Oil spill northwest of Belfield. N.D. CREDIT: NORTH DAKOTA DEPARTMENT OF HEALTH
Oil spill northwest of Belfield. N.D. CREDIT: NORTH DAKOTA DEPARTMENT OF HEALTH

An oil leak in North Dakota is seeping from a hillside and is thousands of gallons larger than initially reported last month, state officials say.

About 504 barrels of oil or more than 20,000 gallons of the highly polluting substance have been recovered since the line leak occurred July 19, the North Dakota Department of Health said in a press release Friday.

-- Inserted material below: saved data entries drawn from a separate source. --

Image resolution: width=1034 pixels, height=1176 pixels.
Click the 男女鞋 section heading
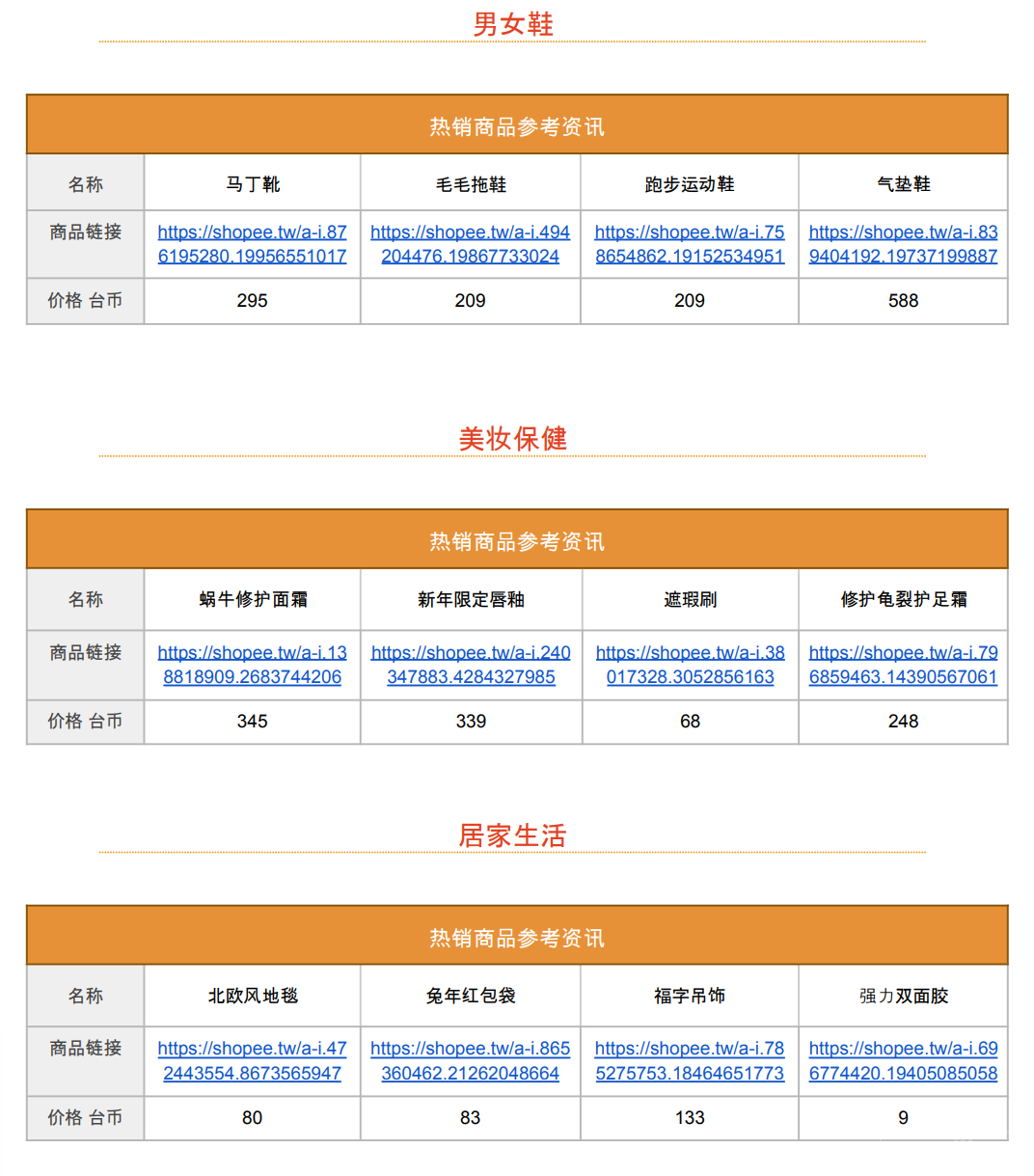pos(512,24)
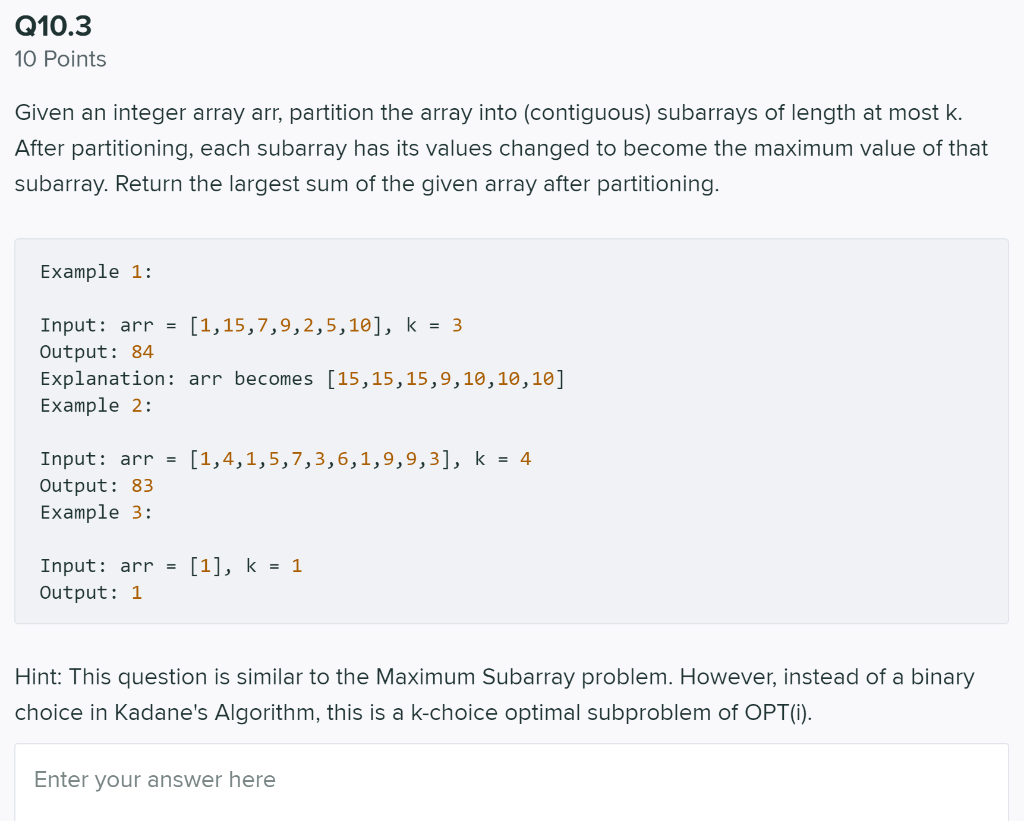Click the Example 2 input array line
Screen dimensions: 1024x821
tap(285, 459)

The company, Texas-based Denbury Onshore LLC, first said the equivalent of two barrels of oil had been spilled at a facility in the western town of Belfied. But state investigations found the spillage is considerably larger.

Karl Rockeman, director of the Division of Water Quality, said to the Grand Forks Herald Friday that oil was seeping out of a hillside in multiple locations. The actual size of the spill is still undetermined and current figures may also be inaccurate. “It may be larger than that yet as well,” Rockeman said referring to the most recent estimates.

Misreported leak volumes often happen once companies and officials investigate accidents and discover oil seeped deeper in the ground or waterways. Indeed, revised figures are at times much larger than first reported.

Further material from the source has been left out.